## TASK OBJECTIVE:
When you write out the listing below, keep each word exactly as it stands and drop the pictures.

[[ SUPPLIED DATA, beginning ]]

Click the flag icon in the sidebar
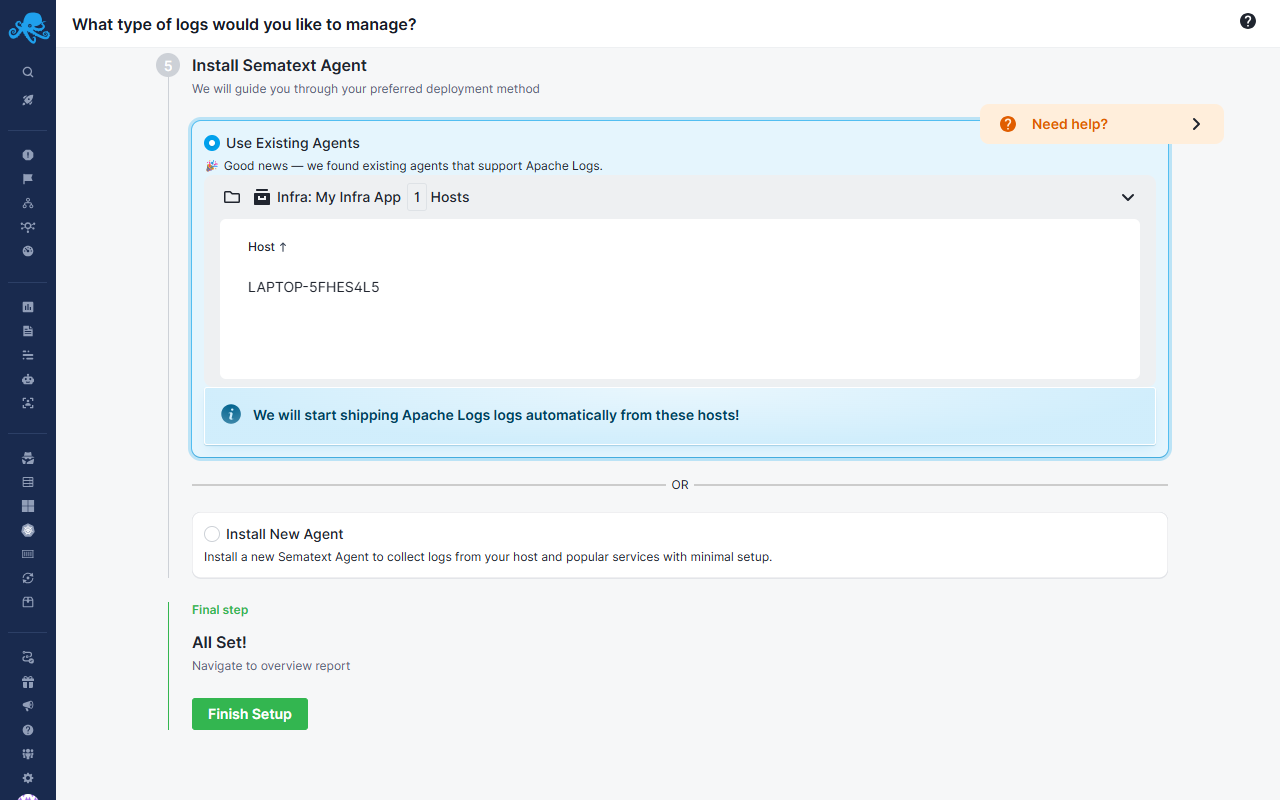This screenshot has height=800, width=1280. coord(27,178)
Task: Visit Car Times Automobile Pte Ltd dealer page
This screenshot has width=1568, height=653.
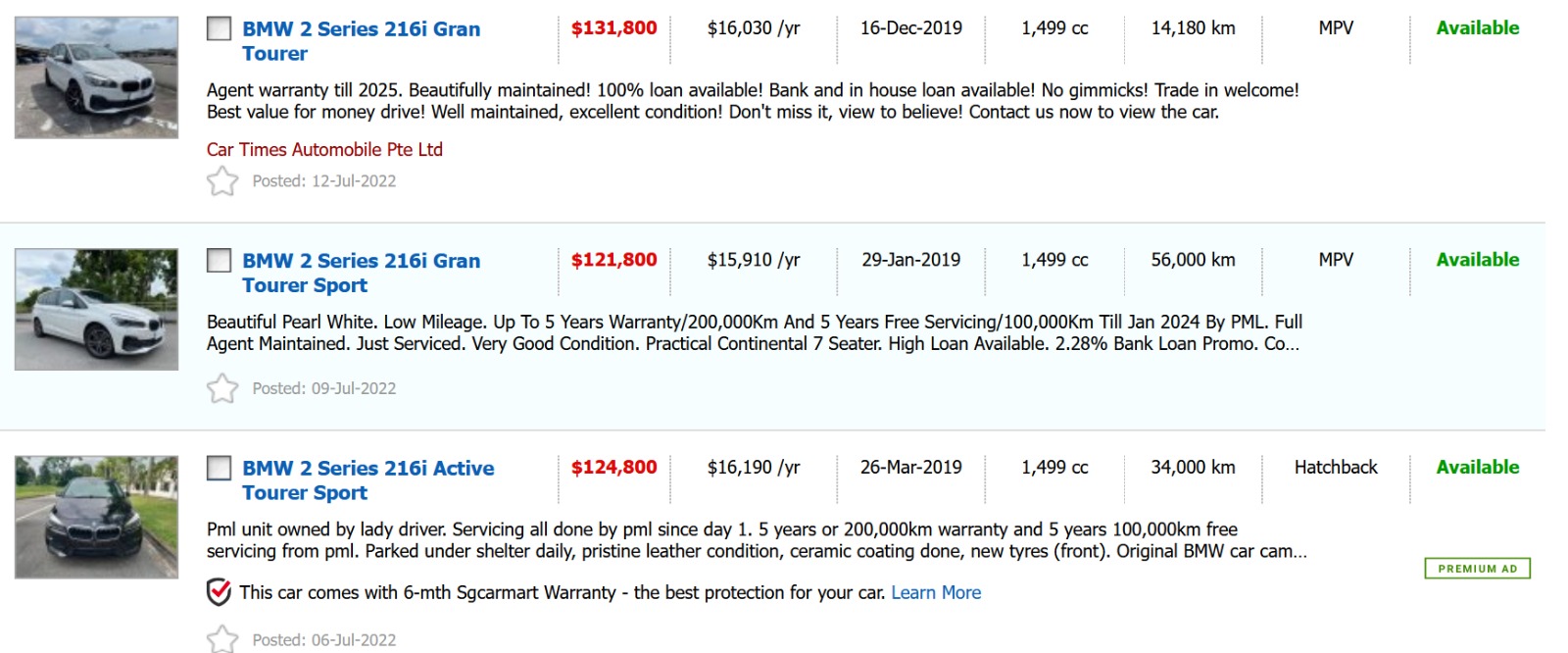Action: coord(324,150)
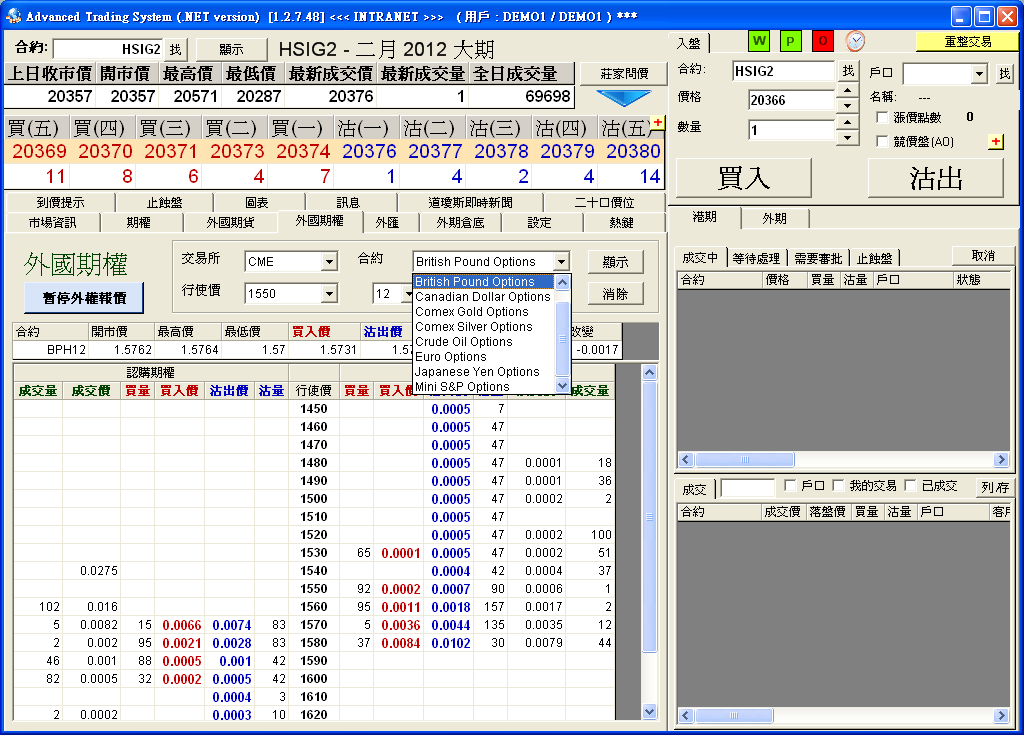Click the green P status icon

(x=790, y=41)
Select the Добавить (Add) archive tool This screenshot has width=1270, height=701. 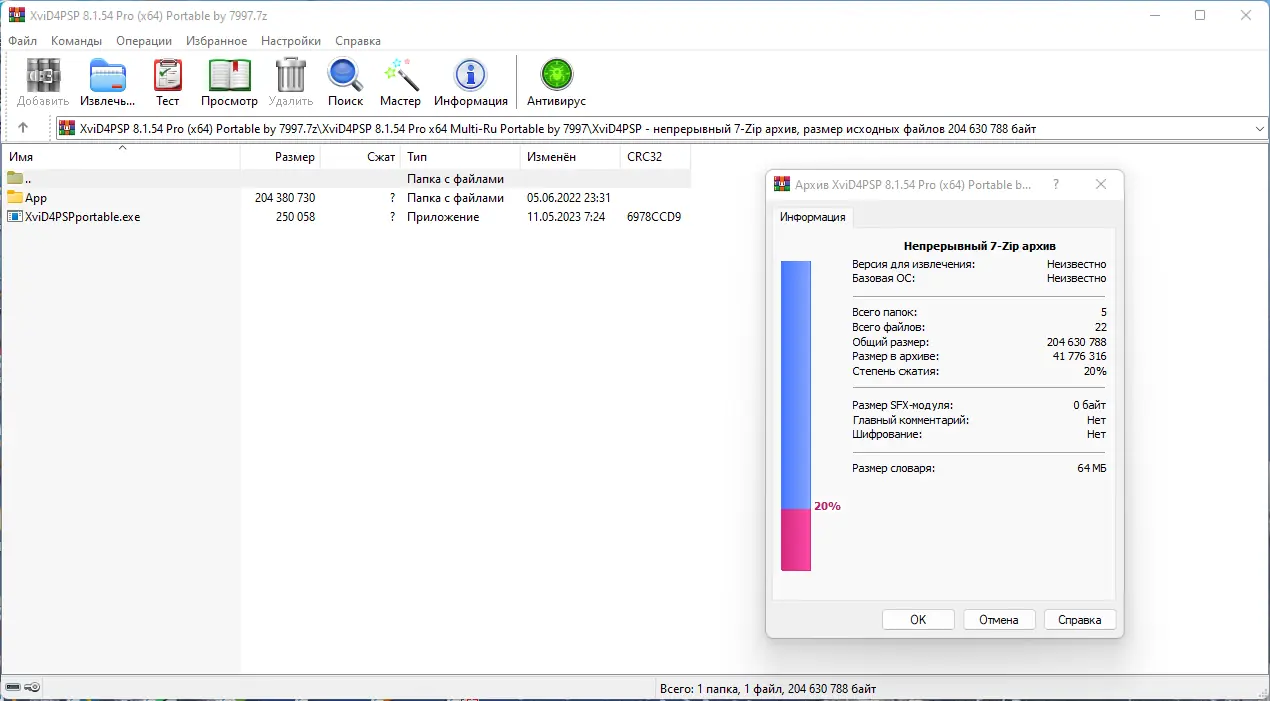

[[ SUPPLIED DATA, end ]]

## RESPONSE TO THE TASK:
Click the flag icon in the sidebar
This screenshot has height=800, width=1280. coord(27,178)
Task: Visit Car Times Automobile Pte Ltd dealer page
This screenshot has width=1568, height=653.
Action: coord(324,150)
Click the green P status icon

(x=790, y=41)
Select the Добавить (Add) archive tool This screenshot has width=1270, height=701. 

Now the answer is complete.